* _TASK PROMPT_
Read the lines of the data below and retrieve those with "every".

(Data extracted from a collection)
========
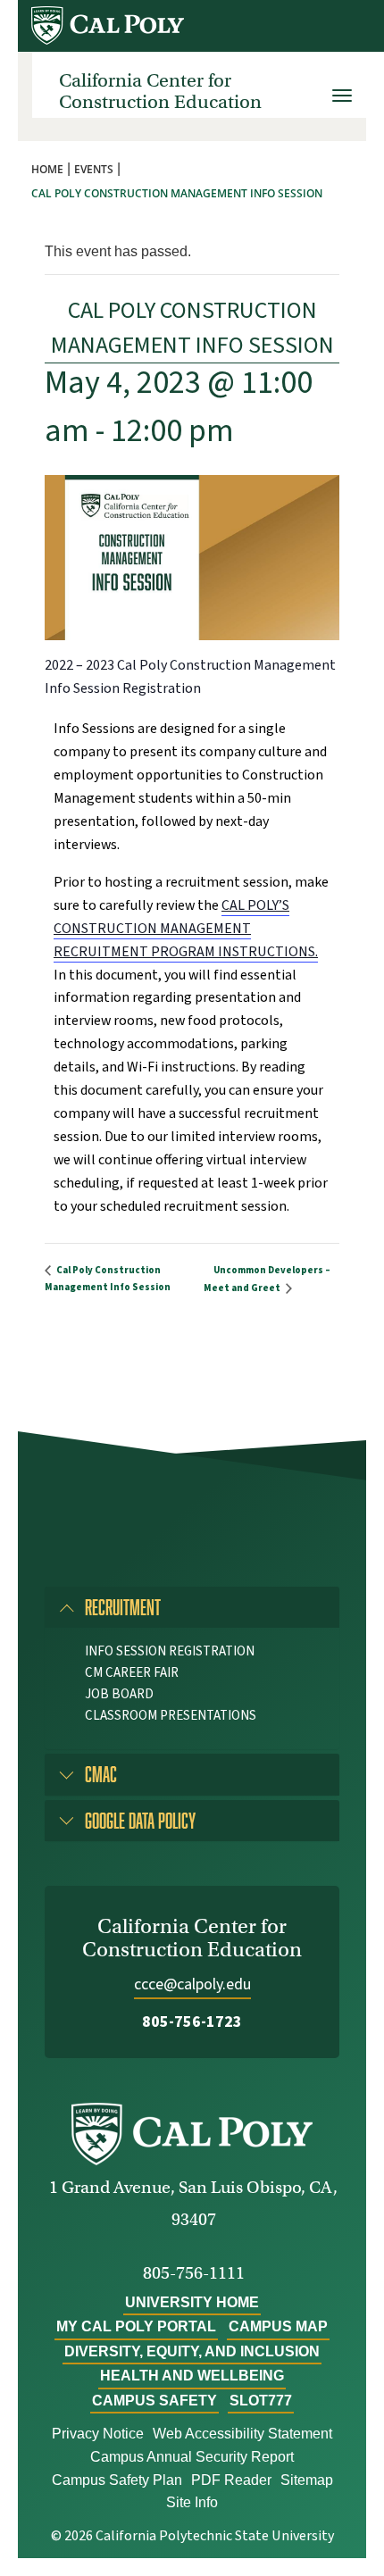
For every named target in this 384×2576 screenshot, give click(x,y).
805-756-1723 (192, 2022)
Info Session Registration (170, 1651)
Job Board (119, 1694)
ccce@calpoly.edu (192, 1984)
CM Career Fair (132, 1672)
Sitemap (306, 2480)
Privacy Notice (98, 2433)
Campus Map (278, 2326)
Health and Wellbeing (192, 2375)
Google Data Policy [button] (140, 1820)
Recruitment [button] (123, 1607)
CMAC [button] (101, 1774)
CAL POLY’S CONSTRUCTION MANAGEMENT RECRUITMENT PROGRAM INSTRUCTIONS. (186, 929)
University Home (192, 2302)
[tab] (192, 1607)
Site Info (192, 2502)
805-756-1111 (194, 2273)
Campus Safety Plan (117, 2480)
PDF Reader (231, 2480)
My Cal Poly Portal (136, 2326)
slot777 (261, 2400)
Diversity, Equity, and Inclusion (192, 2351)
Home (47, 169)
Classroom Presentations (170, 1715)
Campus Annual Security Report (192, 2456)
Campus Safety (154, 2400)
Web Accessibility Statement (242, 2433)
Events (93, 169)
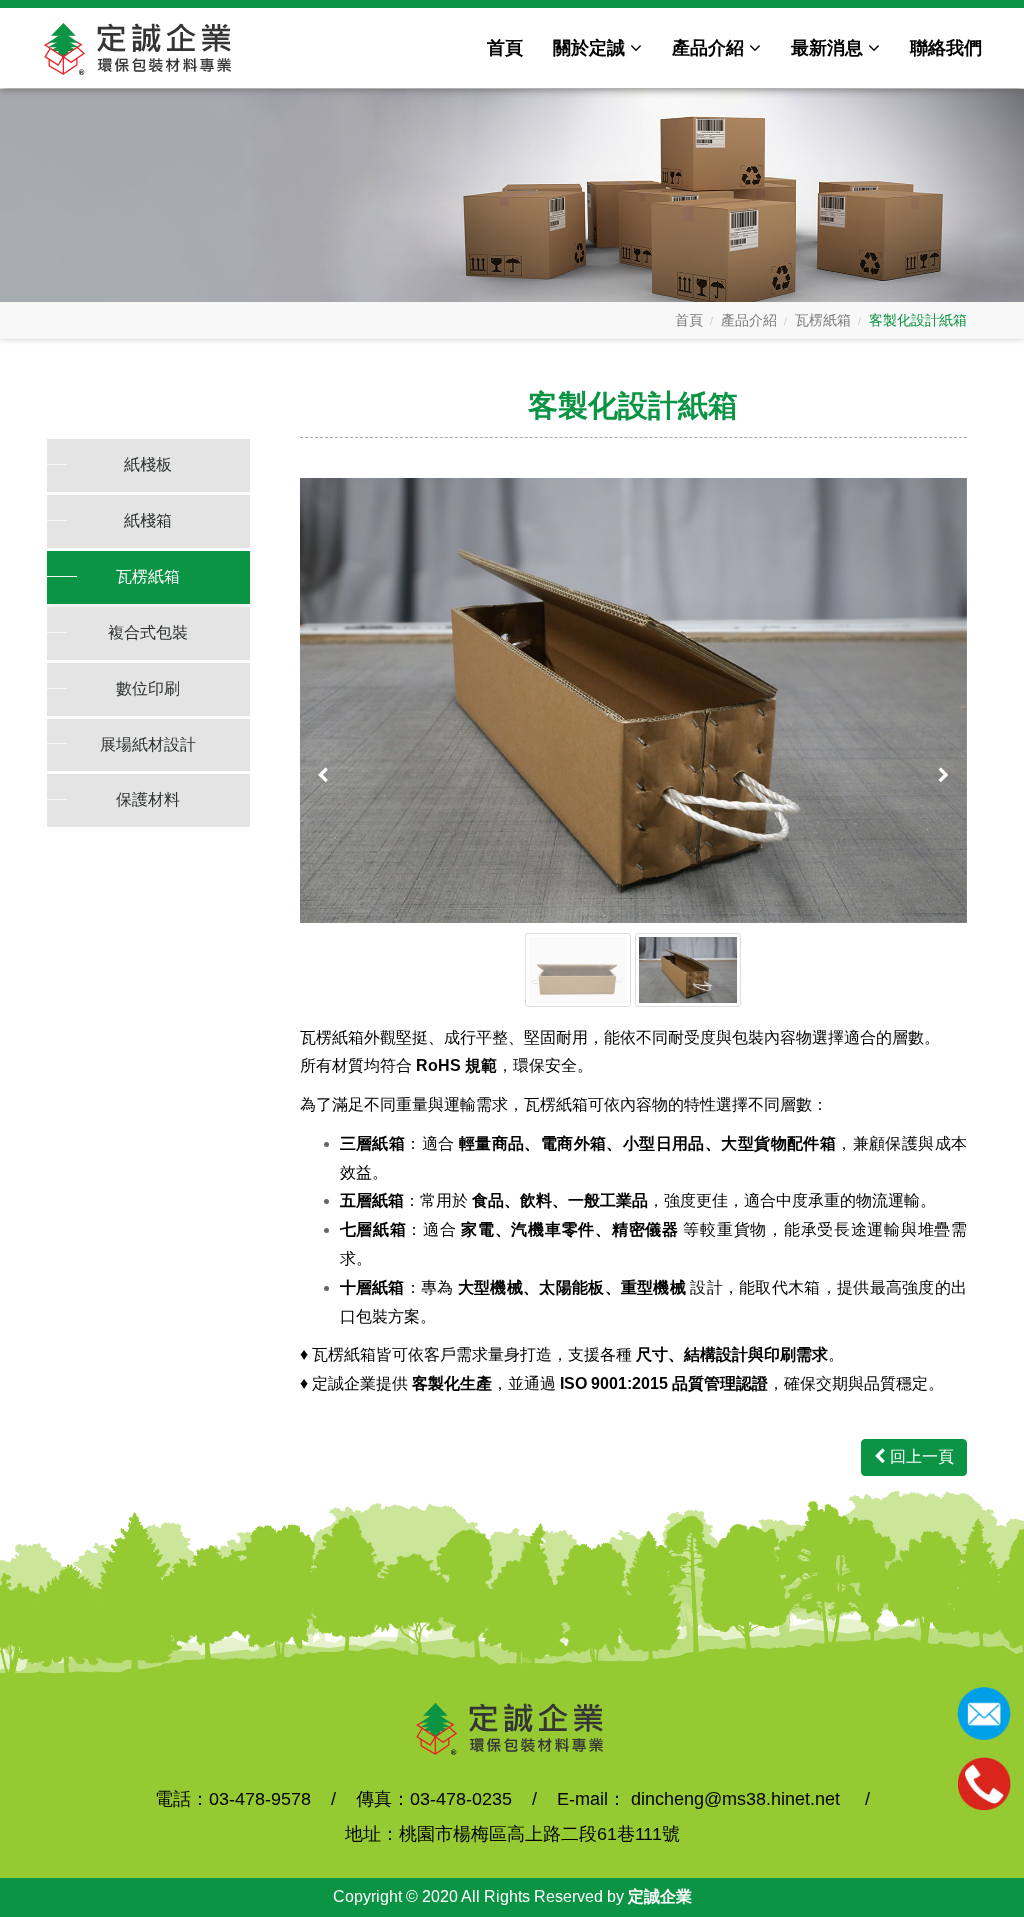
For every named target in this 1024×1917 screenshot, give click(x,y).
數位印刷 (148, 688)
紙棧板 (148, 464)
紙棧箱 (148, 520)
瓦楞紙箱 (823, 320)
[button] (325, 776)
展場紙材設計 (148, 744)
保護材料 (148, 799)
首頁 (505, 48)
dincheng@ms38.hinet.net (735, 1799)
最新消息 (827, 48)
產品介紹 (708, 48)
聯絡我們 (946, 48)
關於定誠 (589, 48)
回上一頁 (922, 1456)
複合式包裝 (148, 632)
========
* _SOLUTION TO THE PROBLEM_
For every named target in this 384×2576 screenshot, give click(x,y).
For every named target in this 1024×1917 screenshot, give click(x,y).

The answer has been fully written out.